EMC have also breathlessly announced the introduction of “Multi-Core Everything” or MCx as an Operating Environment replacement for FLARE. I thought I’d spend a little time going through what that means, based on information I’ve been provided by EMC.
MCx is a redesign of a number of components, providing functionality and performance improvements for:
- Multi-Core Cache (MCC);
- Multi-Core RAID (MCR);
- Multi-Core FAST Cache (MCF); and
- Active / Active data access.
As I mentioned in my introductory post, the OE has been redesigned to spread the operations across each core – providing linear scaling across cores. Given that FLARE pre-dated multi-core x86 CPUs, it seems like this has been a reasonable thing to implement.
EMC are also suggesting that this has enabled them to scale out within the dual-node architecture, providing increased performance, at scale. This is a response to a number of competitors who have suggested that the way to scale out in the mid-range is to increase the number of nodes. How well this scales in real-world scenarios remains to be seen.
With MCC, the cache engine has been modularized to take advantage of all the cores available in the system. There is now also no requirement for manually separate space for Read and Write Cache, meaning no management overhead in
ensuring the cache is working in the most effective way regardless of the IO mix. Interestingly, cache is dynamically assigned, allocating space on-the-fly for reads, writes, thin metadata, etc depending on the needs of the system at the time.

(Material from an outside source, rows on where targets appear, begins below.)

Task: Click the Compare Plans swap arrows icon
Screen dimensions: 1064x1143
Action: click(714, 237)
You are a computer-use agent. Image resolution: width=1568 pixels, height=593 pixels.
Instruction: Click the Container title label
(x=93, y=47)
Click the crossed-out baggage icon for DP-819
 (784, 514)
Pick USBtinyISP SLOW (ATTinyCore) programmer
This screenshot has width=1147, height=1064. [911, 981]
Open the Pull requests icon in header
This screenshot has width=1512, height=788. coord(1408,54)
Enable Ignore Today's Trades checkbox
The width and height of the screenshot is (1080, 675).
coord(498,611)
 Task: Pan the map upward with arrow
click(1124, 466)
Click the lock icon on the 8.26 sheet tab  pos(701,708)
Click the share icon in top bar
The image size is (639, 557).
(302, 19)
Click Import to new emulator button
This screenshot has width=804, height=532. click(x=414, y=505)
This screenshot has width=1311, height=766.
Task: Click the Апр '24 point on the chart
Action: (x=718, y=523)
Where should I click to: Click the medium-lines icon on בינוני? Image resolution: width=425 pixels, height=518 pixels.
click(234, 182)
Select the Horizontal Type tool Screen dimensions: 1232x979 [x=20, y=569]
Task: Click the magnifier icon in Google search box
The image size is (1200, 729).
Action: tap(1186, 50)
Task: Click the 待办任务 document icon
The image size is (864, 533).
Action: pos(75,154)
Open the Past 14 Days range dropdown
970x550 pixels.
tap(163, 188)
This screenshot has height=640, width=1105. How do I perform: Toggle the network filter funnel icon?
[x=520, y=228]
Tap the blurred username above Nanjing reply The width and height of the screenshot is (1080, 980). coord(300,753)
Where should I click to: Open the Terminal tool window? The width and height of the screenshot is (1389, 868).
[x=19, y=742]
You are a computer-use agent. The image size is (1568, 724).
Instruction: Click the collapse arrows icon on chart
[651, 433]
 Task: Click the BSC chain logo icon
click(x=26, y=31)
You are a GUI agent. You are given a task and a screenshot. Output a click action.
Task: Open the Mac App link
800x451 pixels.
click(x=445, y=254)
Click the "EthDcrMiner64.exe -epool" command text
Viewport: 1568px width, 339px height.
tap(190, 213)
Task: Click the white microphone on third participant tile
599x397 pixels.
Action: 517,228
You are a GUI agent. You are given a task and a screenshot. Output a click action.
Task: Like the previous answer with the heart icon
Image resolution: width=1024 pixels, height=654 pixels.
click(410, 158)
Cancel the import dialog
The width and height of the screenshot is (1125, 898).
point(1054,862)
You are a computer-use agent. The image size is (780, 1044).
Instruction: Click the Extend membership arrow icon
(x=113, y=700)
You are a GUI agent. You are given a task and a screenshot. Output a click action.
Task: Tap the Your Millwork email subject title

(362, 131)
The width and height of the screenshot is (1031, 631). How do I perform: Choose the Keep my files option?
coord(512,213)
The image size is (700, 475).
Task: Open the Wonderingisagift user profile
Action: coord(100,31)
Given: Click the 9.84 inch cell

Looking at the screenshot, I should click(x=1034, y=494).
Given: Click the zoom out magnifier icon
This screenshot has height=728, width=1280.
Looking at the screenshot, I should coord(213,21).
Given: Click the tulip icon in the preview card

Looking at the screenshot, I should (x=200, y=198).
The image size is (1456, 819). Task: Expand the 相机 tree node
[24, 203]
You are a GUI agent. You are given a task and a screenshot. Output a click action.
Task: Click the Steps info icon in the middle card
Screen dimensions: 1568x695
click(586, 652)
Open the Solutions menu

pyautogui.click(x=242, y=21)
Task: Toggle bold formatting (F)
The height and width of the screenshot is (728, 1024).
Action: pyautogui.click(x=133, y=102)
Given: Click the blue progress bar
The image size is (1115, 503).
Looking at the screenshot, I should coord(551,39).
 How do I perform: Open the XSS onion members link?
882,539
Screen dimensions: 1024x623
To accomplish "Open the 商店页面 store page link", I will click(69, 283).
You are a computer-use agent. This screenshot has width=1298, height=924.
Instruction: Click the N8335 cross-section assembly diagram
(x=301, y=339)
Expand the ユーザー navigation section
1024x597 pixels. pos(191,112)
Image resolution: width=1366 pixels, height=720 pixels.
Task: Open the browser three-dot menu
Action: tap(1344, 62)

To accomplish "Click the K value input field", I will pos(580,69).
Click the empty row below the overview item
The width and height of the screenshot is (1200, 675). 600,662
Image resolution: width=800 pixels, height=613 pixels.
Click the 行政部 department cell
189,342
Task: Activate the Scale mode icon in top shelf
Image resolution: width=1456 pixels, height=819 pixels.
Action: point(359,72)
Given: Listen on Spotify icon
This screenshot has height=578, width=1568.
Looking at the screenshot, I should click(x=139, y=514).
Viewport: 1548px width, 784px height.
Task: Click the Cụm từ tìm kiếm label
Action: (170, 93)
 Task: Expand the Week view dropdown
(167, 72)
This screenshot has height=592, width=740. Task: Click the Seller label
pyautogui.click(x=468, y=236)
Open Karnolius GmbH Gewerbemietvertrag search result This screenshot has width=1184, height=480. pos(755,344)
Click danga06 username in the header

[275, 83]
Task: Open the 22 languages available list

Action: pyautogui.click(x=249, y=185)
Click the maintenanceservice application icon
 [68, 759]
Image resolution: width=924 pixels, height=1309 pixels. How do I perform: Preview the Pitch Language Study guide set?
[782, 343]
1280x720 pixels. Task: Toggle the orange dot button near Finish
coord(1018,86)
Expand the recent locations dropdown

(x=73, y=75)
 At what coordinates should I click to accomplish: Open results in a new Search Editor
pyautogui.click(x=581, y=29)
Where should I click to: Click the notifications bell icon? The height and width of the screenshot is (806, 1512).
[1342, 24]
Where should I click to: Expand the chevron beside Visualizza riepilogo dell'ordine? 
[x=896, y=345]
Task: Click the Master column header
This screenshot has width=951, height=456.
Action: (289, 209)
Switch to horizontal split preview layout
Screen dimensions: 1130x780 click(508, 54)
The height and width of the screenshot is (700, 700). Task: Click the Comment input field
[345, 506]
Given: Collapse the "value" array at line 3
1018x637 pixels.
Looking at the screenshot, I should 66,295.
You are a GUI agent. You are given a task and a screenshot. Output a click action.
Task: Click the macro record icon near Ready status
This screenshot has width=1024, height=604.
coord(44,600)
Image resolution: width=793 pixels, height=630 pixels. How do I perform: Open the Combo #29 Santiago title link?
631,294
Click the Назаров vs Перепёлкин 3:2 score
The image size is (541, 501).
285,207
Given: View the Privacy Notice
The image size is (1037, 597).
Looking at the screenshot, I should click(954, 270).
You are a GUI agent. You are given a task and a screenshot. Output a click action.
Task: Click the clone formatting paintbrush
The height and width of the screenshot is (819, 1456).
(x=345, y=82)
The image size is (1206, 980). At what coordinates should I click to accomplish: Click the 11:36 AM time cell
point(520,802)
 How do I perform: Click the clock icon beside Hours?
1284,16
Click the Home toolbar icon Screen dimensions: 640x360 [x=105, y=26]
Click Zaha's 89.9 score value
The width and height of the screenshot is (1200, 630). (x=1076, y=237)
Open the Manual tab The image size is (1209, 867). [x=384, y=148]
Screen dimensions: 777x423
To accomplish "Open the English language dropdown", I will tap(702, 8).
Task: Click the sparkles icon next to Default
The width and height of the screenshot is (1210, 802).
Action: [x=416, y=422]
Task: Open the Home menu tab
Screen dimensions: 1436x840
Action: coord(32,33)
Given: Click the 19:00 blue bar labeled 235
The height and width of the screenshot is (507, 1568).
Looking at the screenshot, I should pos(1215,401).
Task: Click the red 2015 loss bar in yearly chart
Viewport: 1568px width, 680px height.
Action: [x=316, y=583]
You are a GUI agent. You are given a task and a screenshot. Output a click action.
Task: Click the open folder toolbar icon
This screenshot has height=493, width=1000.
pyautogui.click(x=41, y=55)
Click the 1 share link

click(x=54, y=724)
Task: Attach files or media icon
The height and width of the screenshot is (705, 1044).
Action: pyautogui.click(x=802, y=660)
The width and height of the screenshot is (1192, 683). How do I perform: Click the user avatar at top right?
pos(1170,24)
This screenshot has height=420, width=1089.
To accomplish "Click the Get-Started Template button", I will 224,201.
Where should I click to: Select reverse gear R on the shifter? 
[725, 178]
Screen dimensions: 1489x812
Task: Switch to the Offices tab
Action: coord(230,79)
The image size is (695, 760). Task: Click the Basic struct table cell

The larger overall working cache provides mutual benefit between reads and writes. Note also that data is not discarded from cache after a write destage (this greatly improves cache hits). The new caching model employs intelligent monitoring of pace of disk writes to avoid forced flushing and works on a standardized 8KB physical page size.
MCR introduces some much-needed changes to the historically clumsy way in which disks were managed in the CLARiiON / VNX. Of particular note is the handling of hot spares. Instead of having to define disks as permanent hot spares, the sparing function is now more flexible and any unassigned drive in the system can operate as a hot spare.
There are three policies for hot spares:
- No hot spares; and
The “Recommended” policy implements the same sparing model as today (1 spare per 30 drives). Note, however, that if there is an unused drive that can be used as a spare (even if you have the “No Hot Spare” policy set) and there is a fault in a RAID group, the system will use that drive. Permanent sparing also means that when a drive has been used in a sparing function, that drive is then a permanent part of the RAID Group or Pool so there is no need to re-balance and copy back the spare drive to a new drive. The cool thing about this is that it reduces the exposure and performance overhead of sparing operations. If the concept of storage pools that spread all over the place didn’t freak out the RAID Group huggers in your storage team, then the idea of spares becoming permanent might just do it. There will be a CLI command available to copy the spare back to the replaced drive, so don’t freak out too much.
What I like the look of, having been stuck “optimising” CLARiiONs previously, is the idea of “Portable drives”, where drives can be physically removed from a RAID group and relocated to another disk shelf. Please note that you can’t use this feature to migrate RAID Groups to other VNX systems, you’ll need to use more traditional migration methods to achieve this.
Multi-Core FAST Cache
According to EMC, MCF is all about increased efficiency and performance. They’ve done this by moving MCC above the FAST Cache driver – all DRAM cache hits are processed without the need to check whether a block resides in FAST Cache, saving this CPU cycle overhead on all IOs. There’s also a faster initial warm-up for FAST Cache, resulting in better initial performance. Finally, instead of requiring 3 hits, if the FAST Cache is not full, it will perform more like a standard extension of cache and load data based on a single hit. Once the Cache is 80% full it reverts to the default 3-hit promotion policy.